_What is asked_:
Echo everything from the line containing "The image size is (690, 571)." down to the line containing "pyautogui.click(x=393, y=410)", both included, and nothing else.

-- begin --

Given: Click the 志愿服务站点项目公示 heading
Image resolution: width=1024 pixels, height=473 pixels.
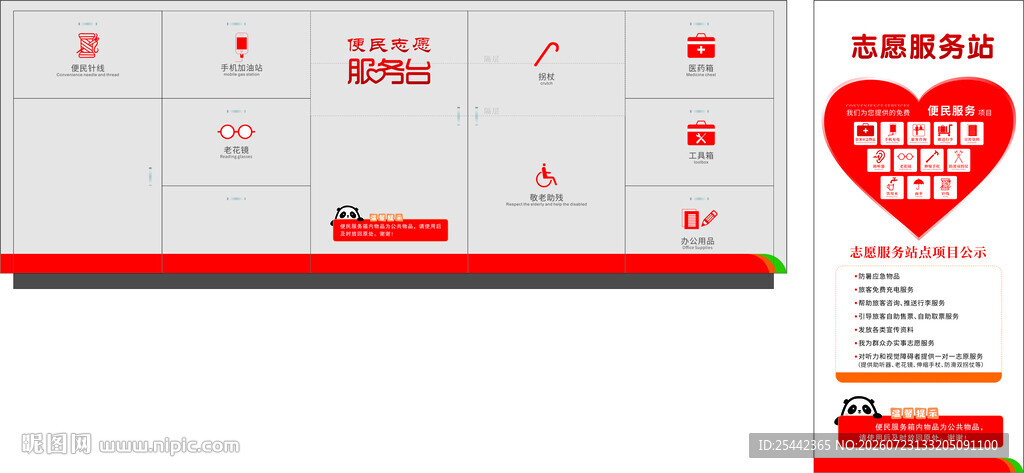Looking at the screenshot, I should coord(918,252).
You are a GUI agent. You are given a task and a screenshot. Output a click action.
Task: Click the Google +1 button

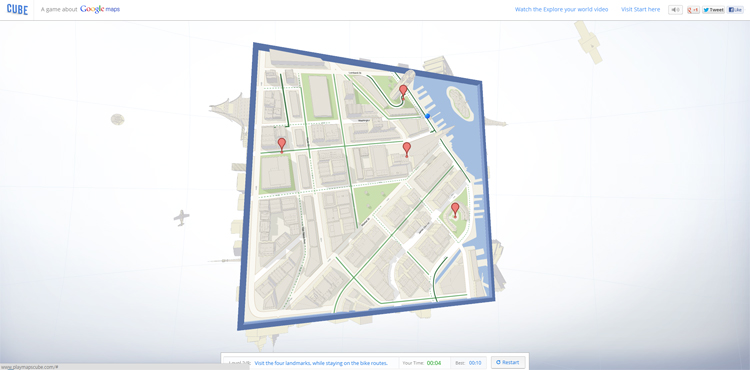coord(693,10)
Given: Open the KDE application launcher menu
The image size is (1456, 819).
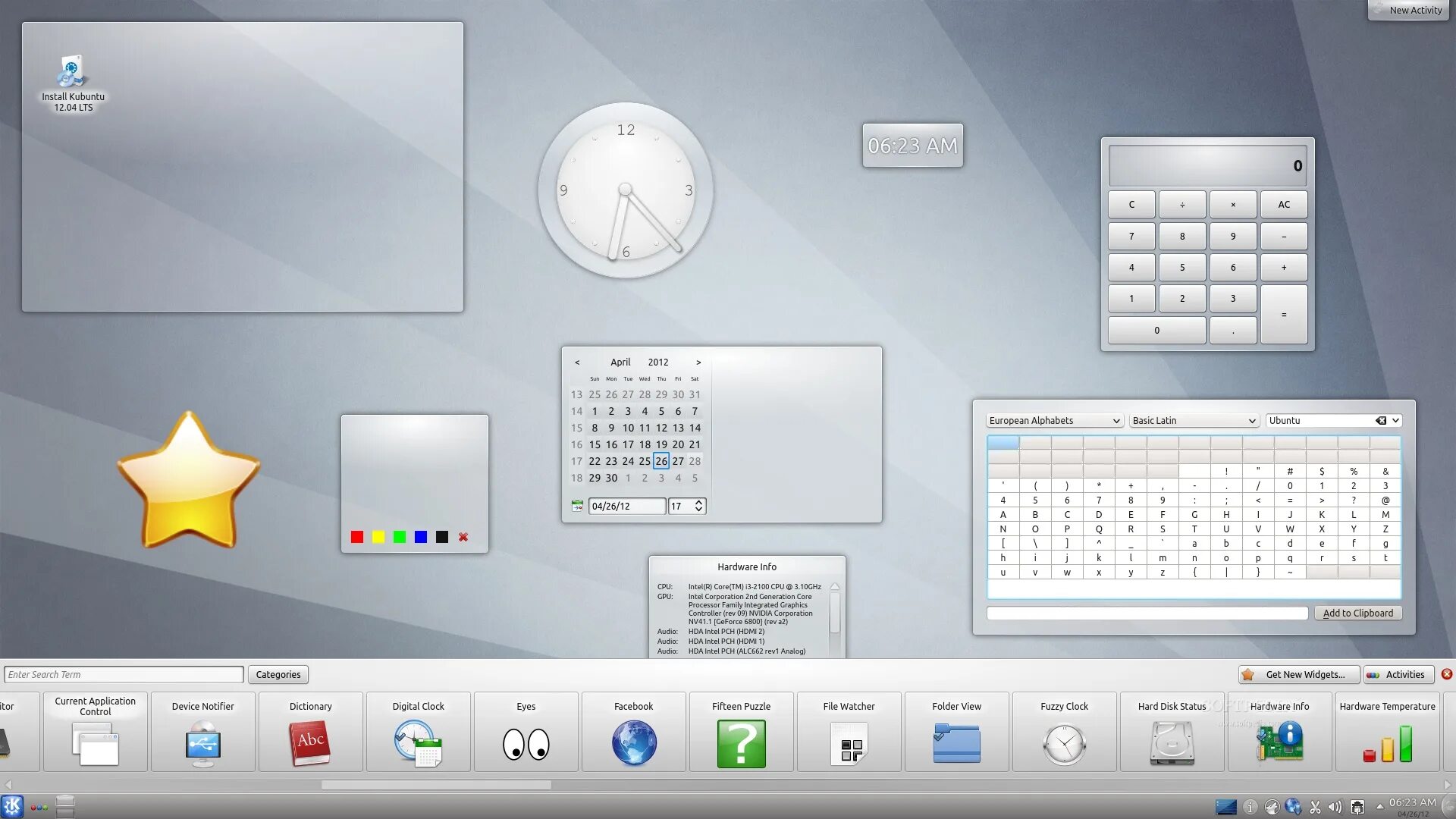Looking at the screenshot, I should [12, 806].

-- end --
-- begin --

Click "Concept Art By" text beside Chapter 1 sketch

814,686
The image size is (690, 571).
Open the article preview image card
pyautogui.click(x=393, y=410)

-- end --

_Output for this exercise_:
The image size is (690, 571).
Open the article preview image card
pyautogui.click(x=393, y=410)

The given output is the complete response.